Challenging the Gender Binary Flashcards
(6 cards)
Summarize the four lines of argumentation Serano suggests are used to suggest that trans women aren’t “really women”.
- Biology: Biological disqualification from womanhood, which relies on genetics and genitalia.
- Socialization: Lack of socialization as a girl
- “Male Privilege”: The notion that trans women still hold male privilege and have “male energy”
- A caricature of women: The belief that trans women are superficial, and that being a woman is more than that.
Summarize the four categories of argumentation Vaid-Menon suggests are used to deny the rights of trans* and gender non-conforming people. Provide an example for each
- Dismissal: “common sense” and they/them pronouns in the singular. Belief that it is a fad
- Inconvenience: Too many options (confusion). Infringement on femininity or masculinity. Forcing an agenda on them.
- Biology: The idea that because biology states there are two sexes, that is all that exists within society. Biology is cultural and political. Reproduction
- “Slippery Slope”: Identifying as objects. Legislation concerns. The inherent “meaning” of manhood or womanhood.
Serano’s rebuttals to the 4 arguments against trans women
- Flawed notions of biology, and are sexist/anti-feminist. Women are more than their genitalia, and are still women even if they cannot reproduce/missing some parts.

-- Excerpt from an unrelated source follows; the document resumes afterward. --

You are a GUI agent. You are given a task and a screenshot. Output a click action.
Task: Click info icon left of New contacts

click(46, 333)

- Ignores trans girls who transition young, and feminist values assert socialization can be learned/unlearned.
- Defaults to given understandings of gender, and privilege is a starting place (flexibility)

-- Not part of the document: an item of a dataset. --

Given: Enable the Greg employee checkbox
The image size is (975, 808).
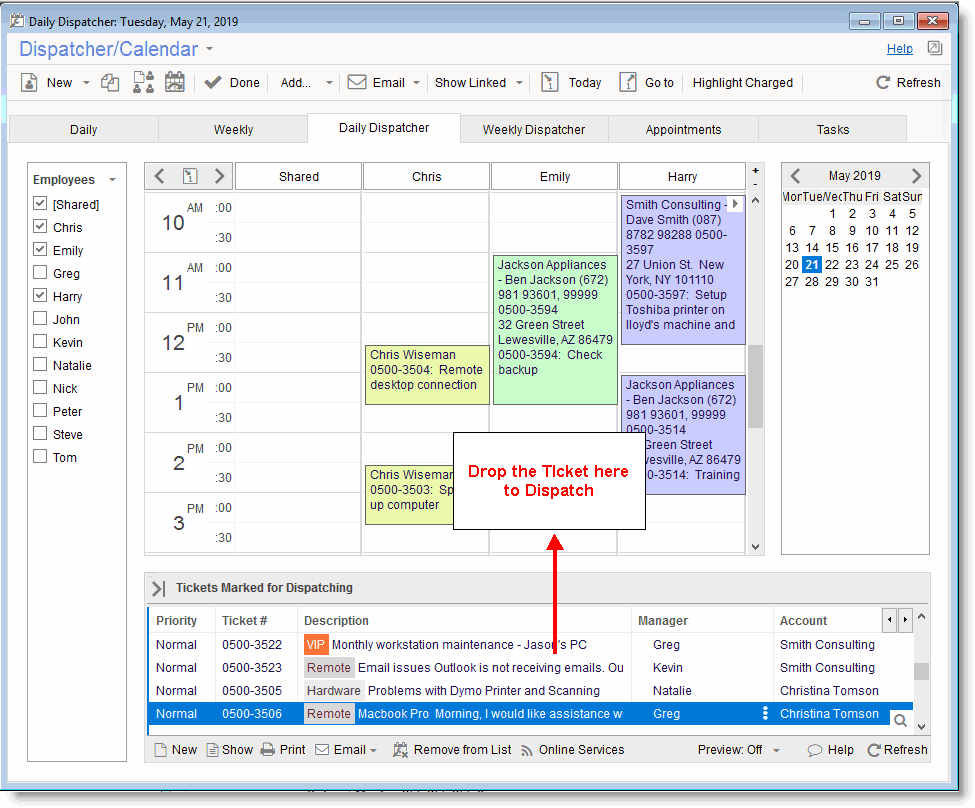Looking at the screenshot, I should (x=40, y=273).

- Lots of conservatives who oppose “gender ideology” are the ones who strongly agree with the existence of gender roles/expectations
Difference between gender identity, gender expression, and biological sex
Biological sex is more rigid, relying on measurable physical factors. Gender identity is whatever gender a person feels and believes that they are. Gender expression is how a person demonstrates their gender to the rest of the world. These three things do not need to be the same, or they can be.
Schuklenk et al. argue that looking for the origin of sexual orientation operates from a homophobic framework
In searching for a biological cause for sexual orientation, non-heterosexuality is pathologized. If something needs to be explained, then it must be because it deviates from the norm. These studies assume that straight is the norm, and that something changes in a fetus’s development that alters it. There is an implied motivation to “cure” or prevent homosexuality.
Naturalistic fallacy
The naturalistic fallacy is the idea that because something exists in nature, it ought to be that way. This conflates what is natural with moral positivity. It pathologizes queerness as something negative and different, even if it is not the individual’s fault.